→ WHAT THE TASK ASKS: Exactly transcribe the span of lines from the one containing "Instruction: Click the" through the final line of the entries, inclusive, and nothing outside it. Exclude the pictures.

→ DATA IN THIS EXERCISE:

>>>

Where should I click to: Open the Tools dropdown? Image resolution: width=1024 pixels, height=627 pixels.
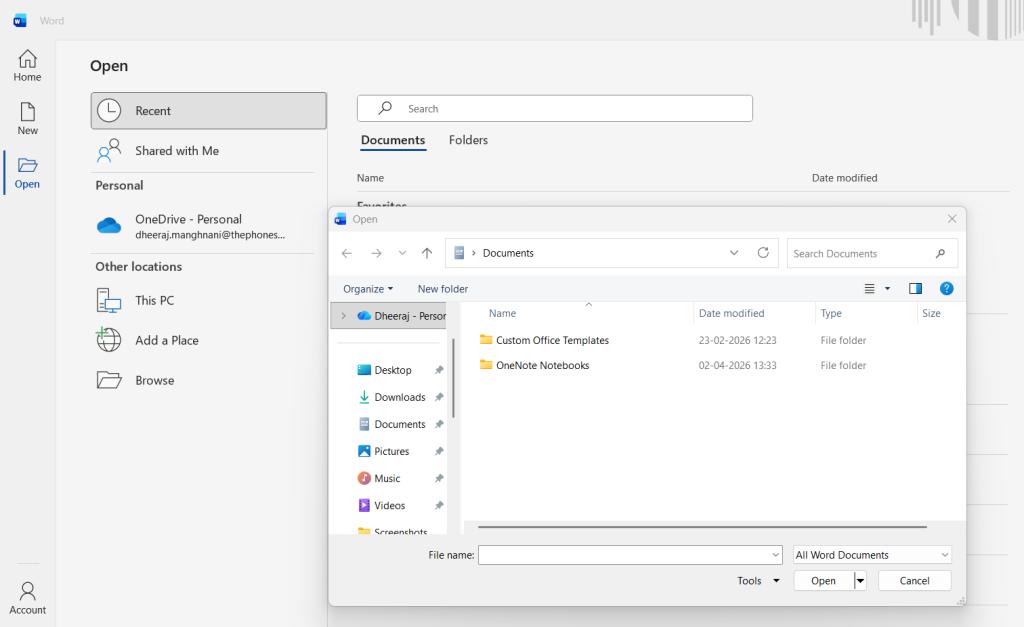click(x=758, y=581)
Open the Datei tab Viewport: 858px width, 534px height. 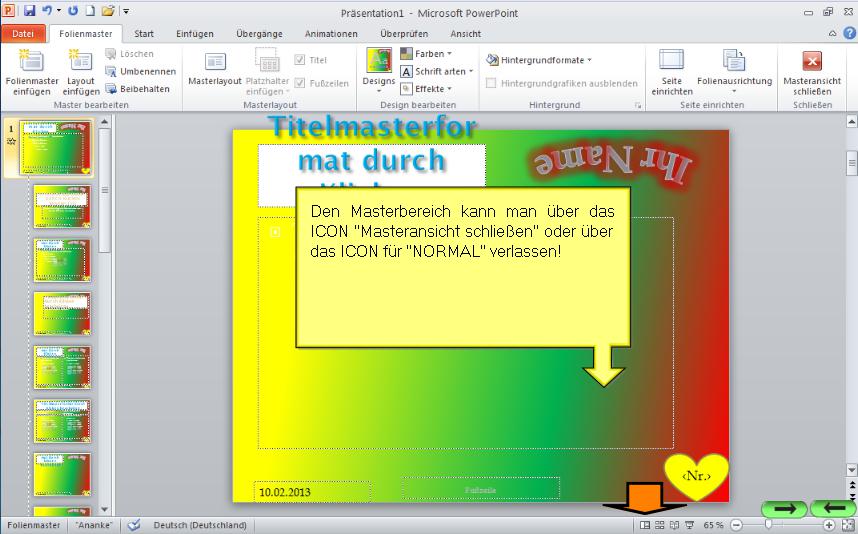point(22,33)
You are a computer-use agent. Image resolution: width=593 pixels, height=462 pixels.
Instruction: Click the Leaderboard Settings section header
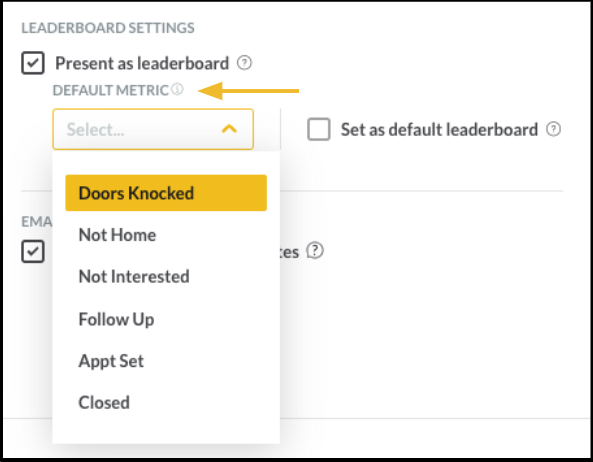(x=108, y=28)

<<<

→ SOLUTION TO THIS TASK:
Instruction: Click the Leaderboard Settings section header
(x=108, y=28)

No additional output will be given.